Displaying articles with tag

Liquid error: undefined method `include?' for nil:NilClass

Posted by david, Fri Feb 22 23:07:00 UTC 2008

A friend and former colleague asked me (about three weeks ago – I’ve been busy!) about the bit of fuss I had been making about a schema for JSON. Specifically, he asked what schemas are useful for. I admit, its an interesting question – and perhaps even shows the difference between my background which has been 90% compiled languages like java/C#, and his experience of probably around 80% scripting/late binding languages like perl and ruby.

So what is a schema? Well, the dictionary entry from new Oxford is a good start:

schema |ˈskēmə|
noun ( pl. -mata |-mətə| or -mas ) technical
a representation of a plan or theory in the form of an outline or model
...

So, a schema represents the desired form of the result; in this case, the format and structure of JSON data.

But why is this useful?

A schema allows you to know what to expect

The first major usage I’ll state is probably the most important. A standard schema document has an advantage over any other publication of a document’s structure simply because – its a standard document. Even ignoring that it defines a consistent way to describe what a document should look like, without any schema you are limited to giving the other person nothing other than examples of things that should work1.

Examples have their own purpose. They are great for unit tests, for example, or for having an author see what a real document’s structure should be like. In this sense, this allows the reader to internally generate their own schema in their head.

A schema allows you to use tools to help you

My reasoning for working on schema right now is that my JSON4Java project is stalled. For 1.0, I wanted support or JSON bindings; being able to feed in a plain java object (a POJO, as it were) and get out JSON text. That turned out to be pretty simple, especially in comparison to feeding in a JSON text document and getting java out. It turns out that I have to know more than what a class defines for me in order to be able to handle all the corner cases. It turns out the best way of doing that is to create tools that work based on a schema.

The second big reason for schemas is automatic validation. Based on a schema definition, a piece of software can accept or reject a document you are being given. This is a great thing for removing all that ugly document validation logic you had to manually add to your code to handle problems. Or rather, this makes it so a tool handles all the corner cases you forgot. You can write much more robust code, easier, with this sort of tool.

JSON for example doesn’t support a native “date” format, while a schema could define one. A tool could thus know to deal with date objects in your language of choice while reading in a json document. There is simply no good way you could know the difference between “2008-02-21” as a date and as a string value without knowledge of the document form.

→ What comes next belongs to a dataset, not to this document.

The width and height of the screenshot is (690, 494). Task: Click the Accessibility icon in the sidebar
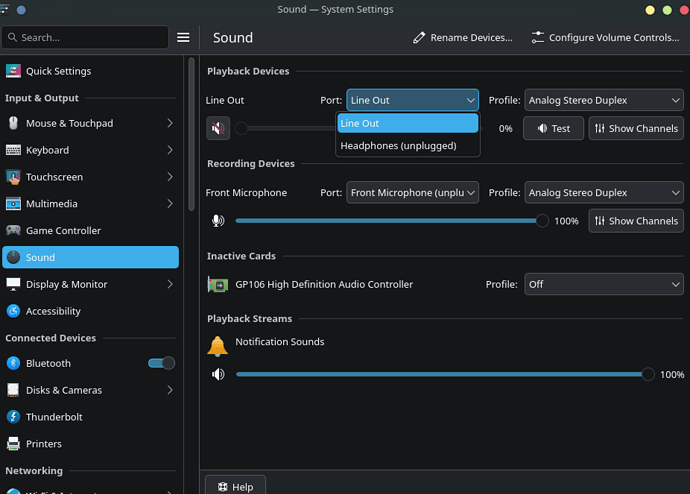[14, 311]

Schemas help to establish Meta-schemas2

I believe, and have seen evidence, that publishing and sharing and reusing document forms will allow for an ad-hoc set of standard best practices to result.

This isn’t to say such a thing can’t happen without schema. However, its much more likely to happen once schema is in the picture. Given the date format above, it is much more likely to become the common format for representing dates in JSON once you have a way to easily choose to use it. Otherwise, you will have people who insist on using two digit years, removing the dashes for terseness, or even doing a ‘the number of days since jan 1st, 1970’ and using an integer value. Or representing times in the document, but throwing the time of day portion away.

Reinvention takes time too. It takes time both from the person who is doing the inventing and from the others who are attempting to work with it. Schema can allow for reuse, and for tools which can evolve to know how to handle data for you.

1 And when I say schema, I am including ad-hoc sentences like “and the post tag is an object which contains a url, a date, and a title”. These may not be formal definitions and thus may be easier to write. However, they may leave significant gaps in the ability implement because of their informality.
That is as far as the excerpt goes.